Política

Governo quer aprovar privatização da Eletrobras antes do recesso

Os temas foram discutidos na manhã de hoje (14) em reunião do presidente Michel Temer com líderes da base aliada na Câmara

[1250] Michel Temer[1250] Michel Temer - Foto: Antônio Cruz/ABr

Ainda antes do recesso parlamentar, que começa na metade de julho, o governo quer aprovar no Congresso Nacional o projeto de lei da privatização de seis distribuidoras de energia da Eletrobras e o que autoriza a Petrobras a vender áreas de cessão onerosa do pré-sal. Os temas foram discutidos na manhã de hoje (14) em reunião do presidente Michel Temer com líderes da base aliada na Câmara e no Senado, de acordo com o ministro da Secretaria de Governo, Carlos Marun.

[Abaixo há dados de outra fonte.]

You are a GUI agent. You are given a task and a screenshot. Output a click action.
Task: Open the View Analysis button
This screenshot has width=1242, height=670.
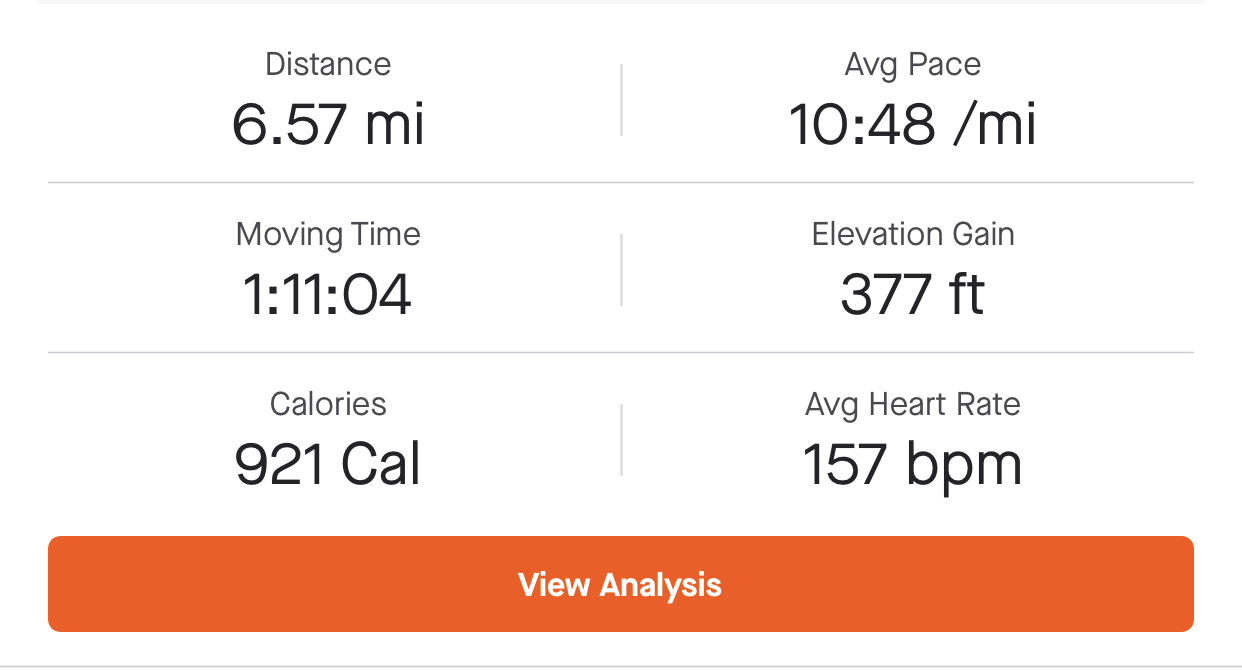(621, 584)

“São pautas que o governo deseja e gostaria de contribuir para que sejam aprovadas. Nossa ideia é que sejam aprovadas antes do recesso. Entendemos que estão andando bem. A produção legislativa está positiva, então isso nos anima a sermos otimistas e pensarmos que é sim possível essa aprovação nas duas casas desses dois temas”, disse Marun.

Perguntado se seria possível aprovar em tão pouco tempo a privatização das distribuidoras da Eletrobras, por se tratar de um projeto que causa polêmicas, Marun respondeu que sim, “pela absoluta necessidade” de que isso aconteça. “Tanto para que as empresas possam cumprir sua missão de bem atender a população quanto em função da situação financeira da mesmas no dias de hoje”, explicou.

Em relação ao projeto da Petrobras, ontem (13) o plenário da Câmara aprovou o regime de urgência para o Projeto de Lei 8939/17 que permite à Petrobras vender até 70% dos campos do pré-sal concedidos à empresa por meio do regime de cessão onerosa. Com esse regime, a Petrobras pagou diretamente à União, sem licitação, o direito de extrair o petróleo desses blocos.

Além de Marun, participaram da reunião o ministro-chefe da Casa Civil, Eliseu Padilha; o ministro do Planejamento, Desenvolvimento e Gestão, Esteves Colnago; o líder do governo no Senado, Romero Jucá (MDB-RR), e o líder do governo na Câmara, Aguinaldo Ribeiro (PP-PB).